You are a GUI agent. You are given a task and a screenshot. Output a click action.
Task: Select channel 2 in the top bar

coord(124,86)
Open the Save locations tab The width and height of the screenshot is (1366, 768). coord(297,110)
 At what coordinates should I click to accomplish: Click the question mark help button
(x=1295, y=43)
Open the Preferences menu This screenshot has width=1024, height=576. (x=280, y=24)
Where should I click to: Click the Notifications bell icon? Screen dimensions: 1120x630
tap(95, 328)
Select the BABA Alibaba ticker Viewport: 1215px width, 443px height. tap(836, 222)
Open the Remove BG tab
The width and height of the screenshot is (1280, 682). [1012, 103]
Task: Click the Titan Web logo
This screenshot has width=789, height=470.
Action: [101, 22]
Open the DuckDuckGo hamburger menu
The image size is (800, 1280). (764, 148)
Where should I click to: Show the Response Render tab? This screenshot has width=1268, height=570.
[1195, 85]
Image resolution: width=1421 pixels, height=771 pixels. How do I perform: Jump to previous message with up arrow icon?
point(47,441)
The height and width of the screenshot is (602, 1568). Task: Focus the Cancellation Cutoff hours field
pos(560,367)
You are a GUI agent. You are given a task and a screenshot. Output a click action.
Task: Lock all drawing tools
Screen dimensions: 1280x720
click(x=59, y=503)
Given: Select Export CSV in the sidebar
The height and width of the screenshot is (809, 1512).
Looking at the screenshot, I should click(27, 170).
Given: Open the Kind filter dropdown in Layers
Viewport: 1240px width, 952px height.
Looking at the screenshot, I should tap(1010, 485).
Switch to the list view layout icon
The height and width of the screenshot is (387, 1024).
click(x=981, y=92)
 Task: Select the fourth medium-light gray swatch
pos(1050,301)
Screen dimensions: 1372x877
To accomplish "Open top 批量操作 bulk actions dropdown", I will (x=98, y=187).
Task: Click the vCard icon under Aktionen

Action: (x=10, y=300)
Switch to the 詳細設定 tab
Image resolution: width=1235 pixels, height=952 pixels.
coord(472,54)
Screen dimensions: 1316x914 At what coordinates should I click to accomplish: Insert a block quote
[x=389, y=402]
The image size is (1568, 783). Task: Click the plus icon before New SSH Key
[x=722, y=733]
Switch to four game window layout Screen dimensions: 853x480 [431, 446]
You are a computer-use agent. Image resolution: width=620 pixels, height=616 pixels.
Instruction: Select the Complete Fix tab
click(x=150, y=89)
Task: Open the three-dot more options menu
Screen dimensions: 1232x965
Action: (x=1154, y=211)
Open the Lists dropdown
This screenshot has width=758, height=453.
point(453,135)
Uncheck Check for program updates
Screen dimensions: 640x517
--
*What you need to do*.
Copy every line of the listing that contains the word "Switch".

*Result for this task*.
Switch to the list view layout icon
Switch to the 詳細設定 tab
Switch to four game window layout Screen dimensions: 853x480 [431, 446]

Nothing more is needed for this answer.